Mirando algunas fotografías de esa escultura de Giacometti (Suiza, 1901-1966) me he preguntado qué opinaría él mismo sobre la teoría del pensamiento vertical. Las razones son obvias, pero en el arte siempre hay algo que trasciende de las apariencias, de lo formal o lo meramente estético. Desconozco si, de haber vivido un par de años más, le habría interesado aquella teoría que introdujo el escritor y psicólogo Edward de Bono en 1967, o si de algún modo le hubiese motivado para  sobrepasar su concepción de la figura humana exponiéndola  a una alternativa igual de novedosa, por ejemplo la deformación exagerada e impúdica  o la producción de cuerpos de extrema horizontalidad. Desconozco también, qué impacto habría causado en el escultor suizo ver algunas obras suyas, como este “Hombre que Camina” (“L’Homme qui Marche”, 1961), ubicadas durante varias semanas en la sala que alberga a “Las Meninas”, núcleo del Museo del Prado, corazón artístico de Madrid y de España, con permiso de todos los demás centros, porque es allí donde se conserva el mayor logro que jamás haya conseguido ningún pintor español y que con el paso de los años no hace sino vivir para siempre, pues  parece ajustado a la verdad afirmar que “Las Meninas” solo envejece en el escaso y vigilado desgaste de sus materiales; en lo demás, sintetiza la verdadera lección del pintor, al tiempo que condensa lo esencial, lo necesario para que una obra de arte cumpla su función. “Las Meninas” vive, dejar vivir, muestra una vida extraña, no oculta su magisterio frente al espectador que observa con renovada incredulidad cómo disfrutan los dioses cuando deambulan por los infiernos. 

De un lado, me cuestionaba si aquel  “Hombre que Camina”  huía abstraído en reflexiones lógicas, matemáticas concretamente o, en su defecto, físicas; no me resulta difícil imaginar, desde el “lienzo de lienzos”,  a la Infanta  Margarita o al autorretratado Diego Velázquez especulando con que el “caminante” de Giacometti fuese un homenaje al prototipo de científico de apariencia distraída y paso firme.

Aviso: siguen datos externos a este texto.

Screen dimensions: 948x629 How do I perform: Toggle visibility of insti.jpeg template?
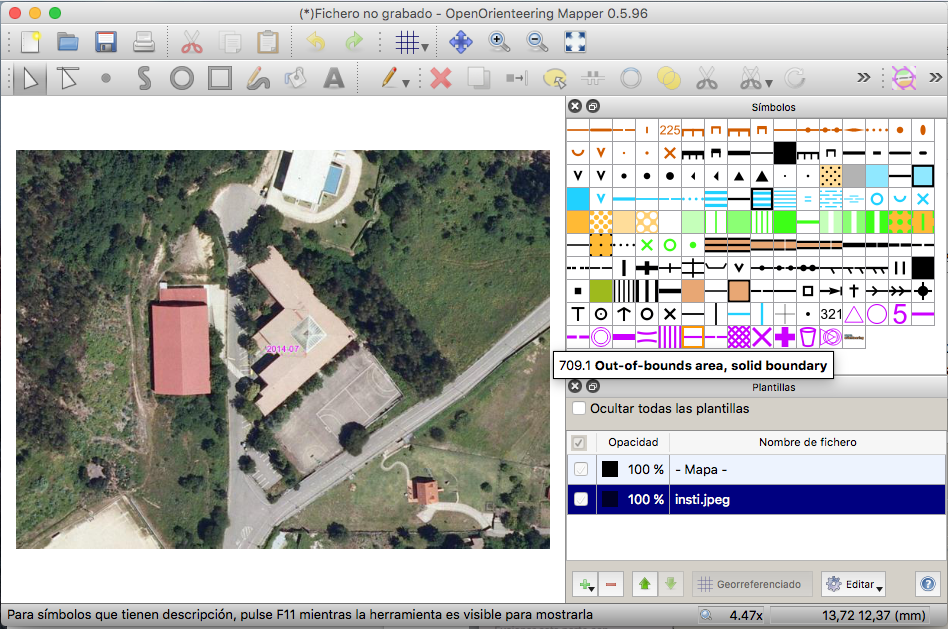581,500
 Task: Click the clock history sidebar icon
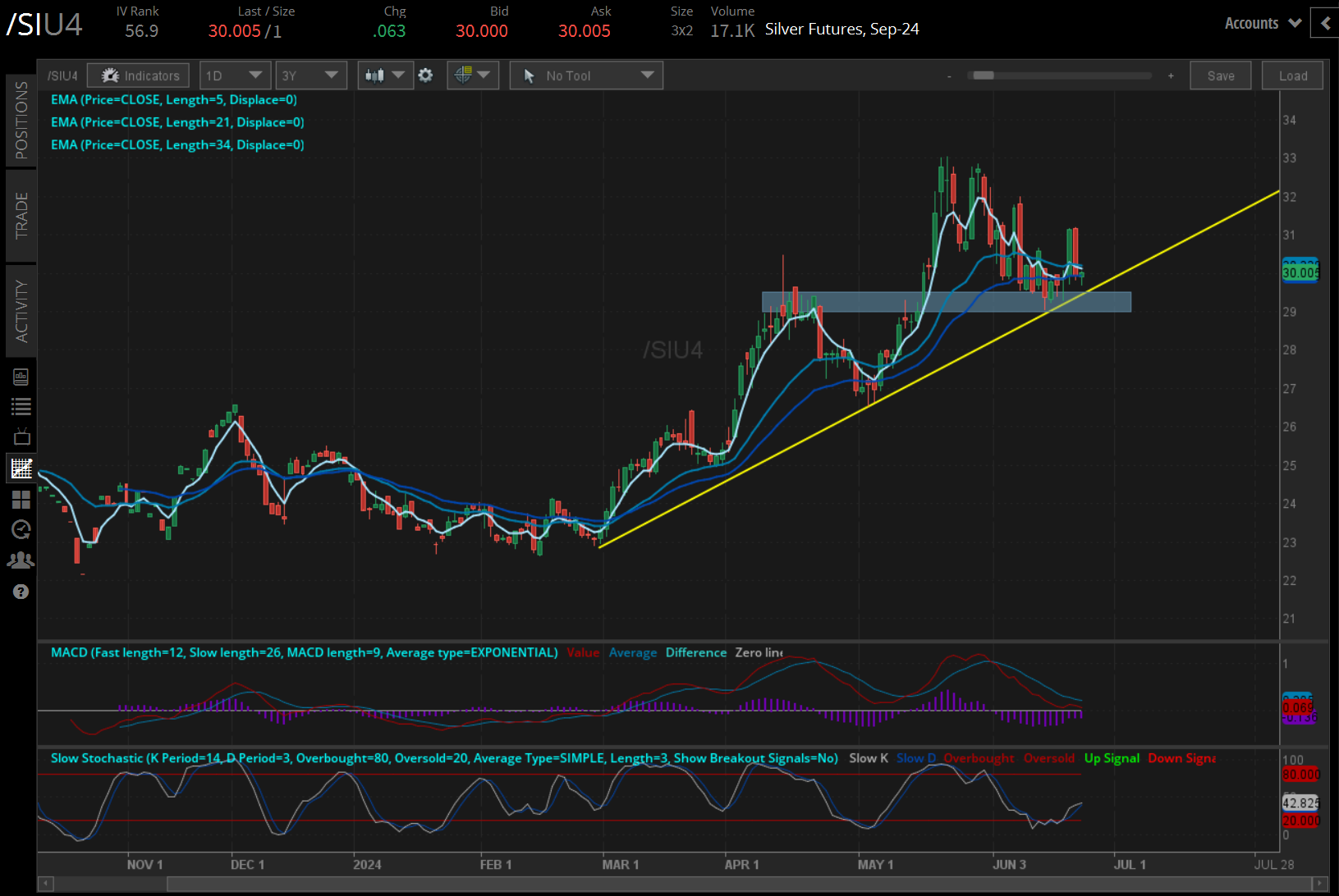[x=21, y=530]
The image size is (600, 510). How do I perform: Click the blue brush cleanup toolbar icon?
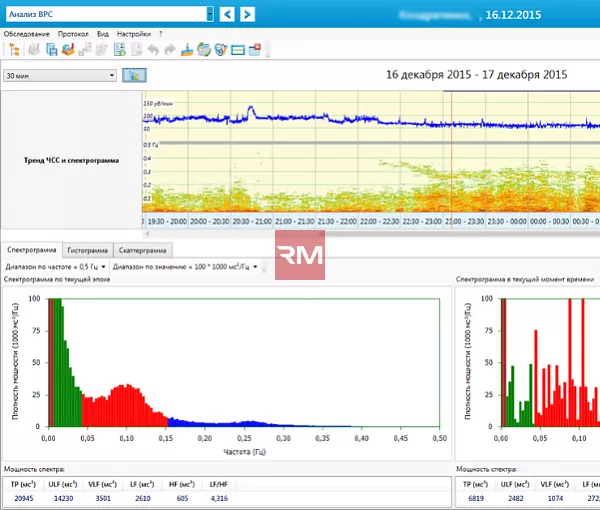tap(187, 50)
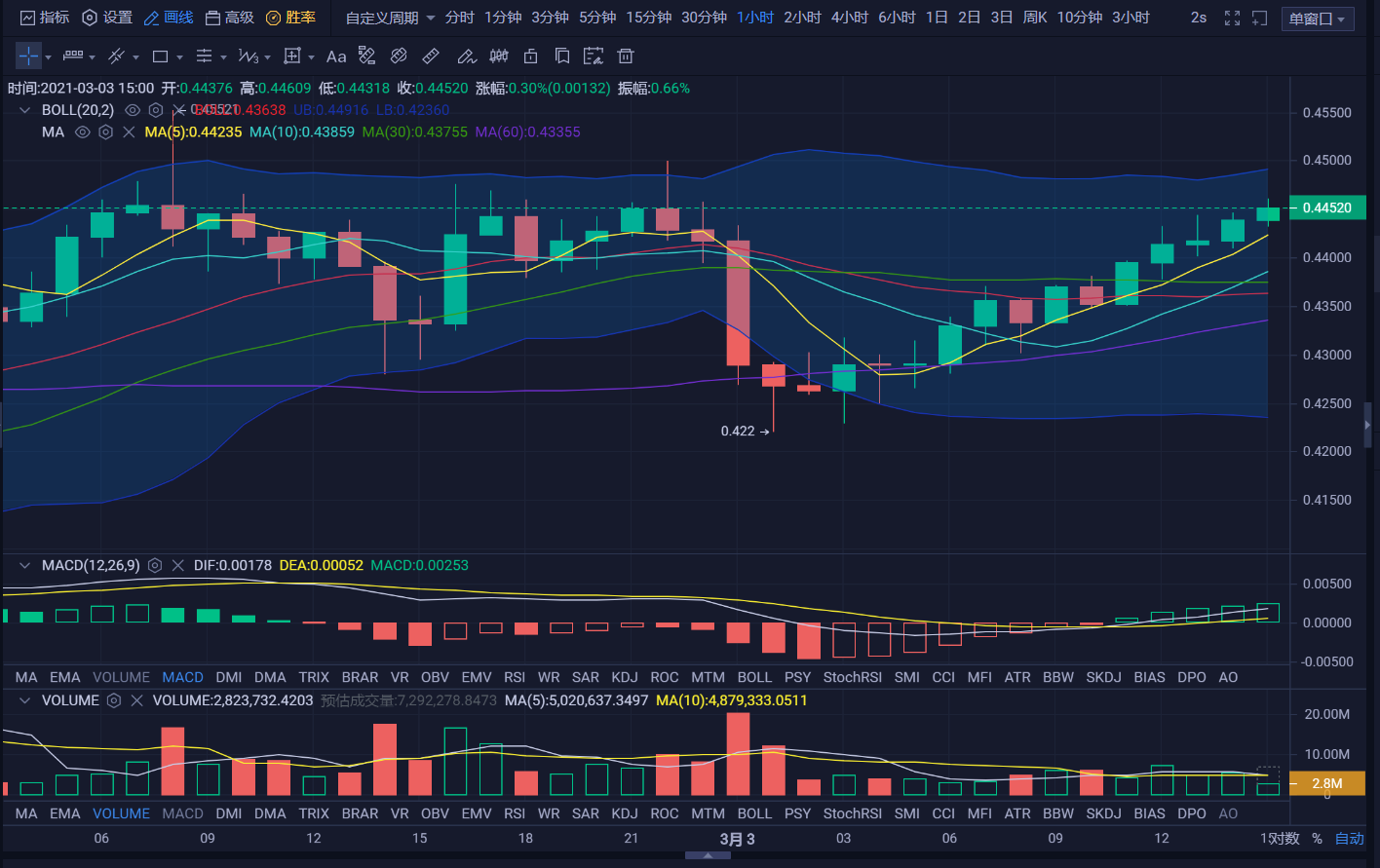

No en vano la escultura fue concebida inicialmente como parte de un grupo para decorar los espacios aledaños a la sede de una entidad bancaria en New York; por tanto, su contexto original lo entronca con ordenamientos rítmicos, cifras y estructuras no sensibles.  Se sabe que Edward de Bono establece esta clase de ocupaciones como propias del pensamiento vertical -secuencia lógica, ordenada en aras de una solución correcta-, mientras que del ingenio y la creatividad se encarga el divergente, el pensamiento lateral. Interesante y enloquecedora labor esta de fusionar psicología y arte. Acaso lo sea tanto como la de hostigar el paso del tiempo con encuentros como el que nos ocupa.

Aunque la extensión de la obra de Giacometti es muy amplia, su “caminante” se ha encaramado al lugar de los emblemas, parece anunciar el avance de ese razonamiento vertical, ordenado, rectilíneo; si nos centramos en ello vemos que emprende su zancada con determinación. No obstante, si algo irradia el escultor en su obra es un desarrollo técnico y estético que le sobrepasa a él mismo, es decir, consigue finalmente alcanzar la cima individual, la cumbre de su ejercicio creativo; no habría en ello posibilidad de retorno, solo avance. Su ingenio denota un fuerte componente de libertad, de la perspicacia que Edward de Bono sitúa en el sentido lateral del pensamiento. Es por esto que, si nos lo proponemos, veremos también aquí la zancada del hombre que duda mientras da pasos que se nos antojarían inconscientes.

“L’Homme qui Marche” de Giacometti fuga al centro de la abstracción, su aspecto es el de una espiga gigantesca, el de un faro escuálido, elevado como el pensamiento vertical, o el de un risco estrecho y alto que desafía a nuestros hábitos. No me resisto a añadir que esa zancada suya consigue arrastrarnos al silencio, más bien diría que al rumor de un trigal solitario por donde las palabras de los personajes velazqueños se bifurcan, sesgadas,  al toparse con esos esqueléticos miembros de bronce. Nada que podamos transcribir con exactitud; así son los rumores.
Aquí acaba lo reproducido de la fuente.